INFORMATION GIVEN —
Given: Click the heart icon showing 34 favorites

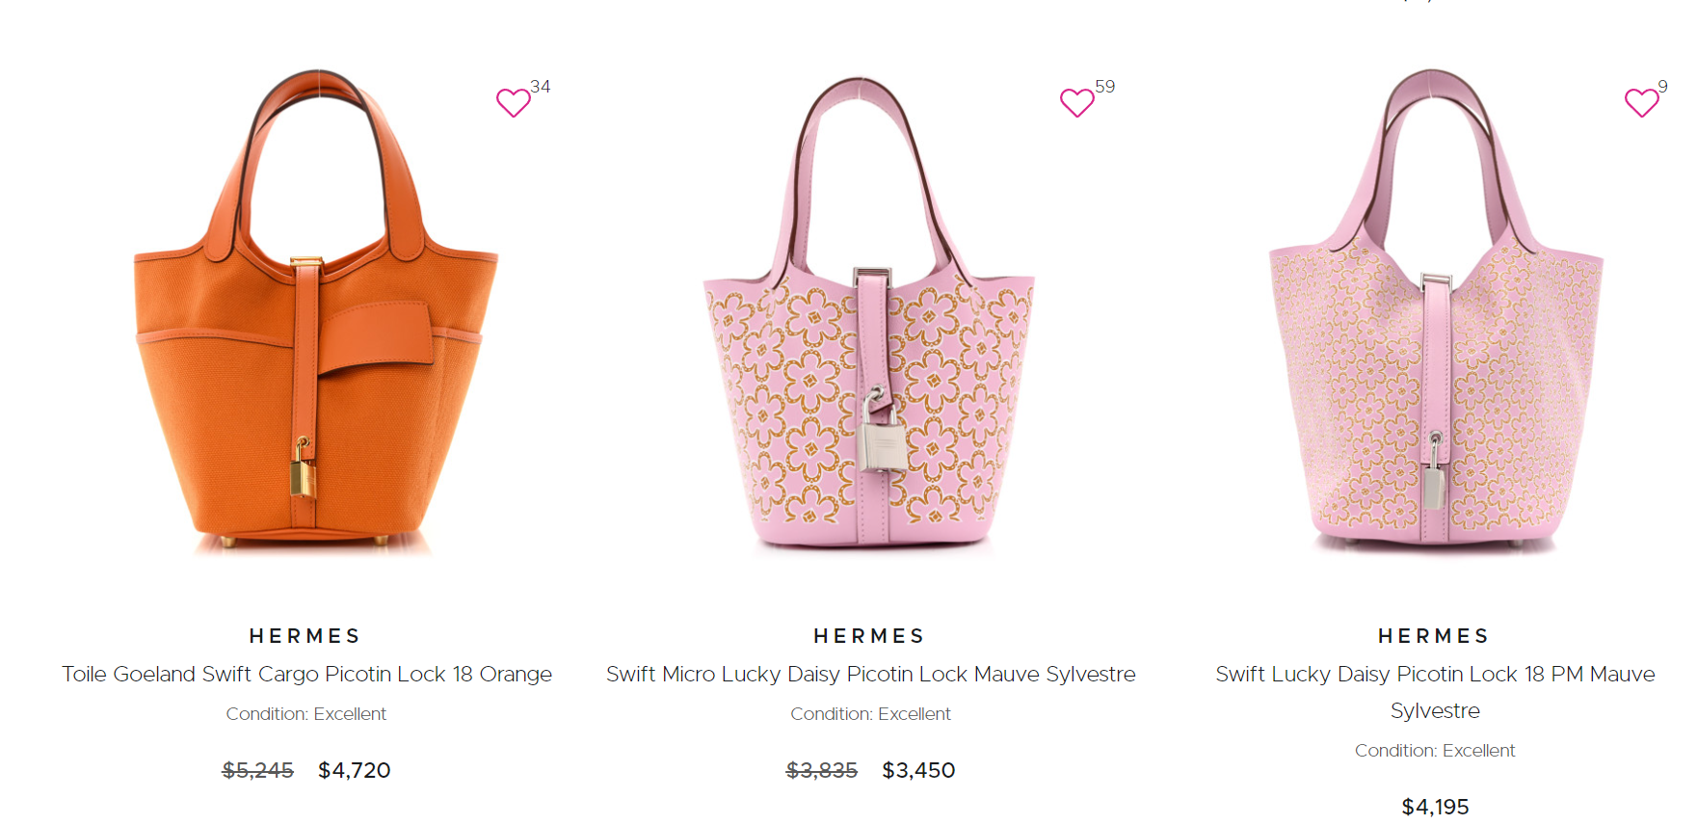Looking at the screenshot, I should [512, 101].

--

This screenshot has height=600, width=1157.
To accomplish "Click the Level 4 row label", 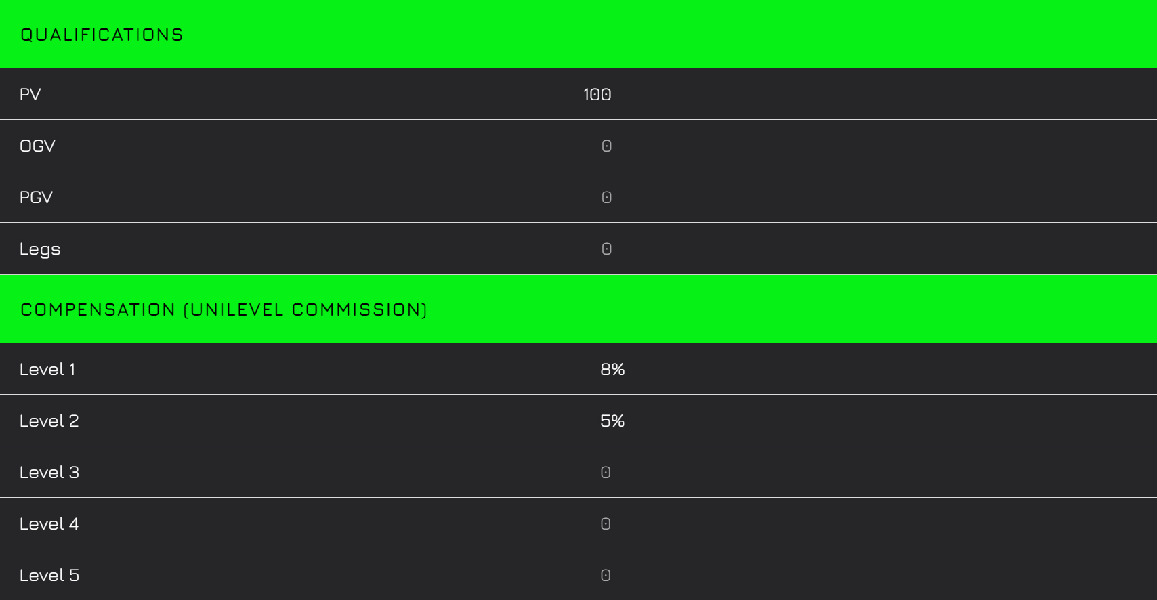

---

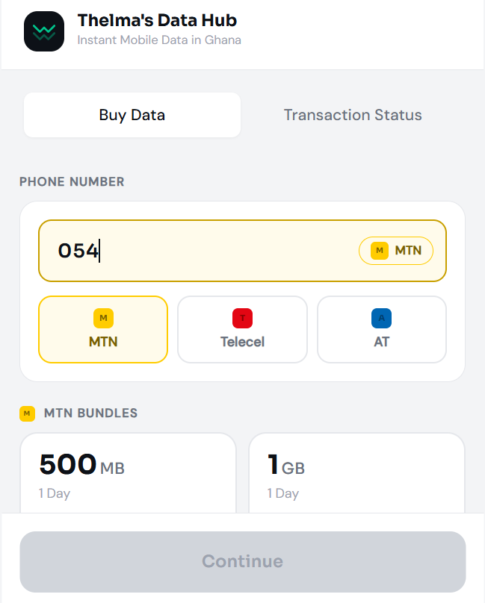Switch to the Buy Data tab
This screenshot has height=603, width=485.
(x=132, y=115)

WORK TO DO — Please report how many lines in the records above contain "width", treating uppercase and lowercase as different, and give only the number.

FULL SOLUTION — 2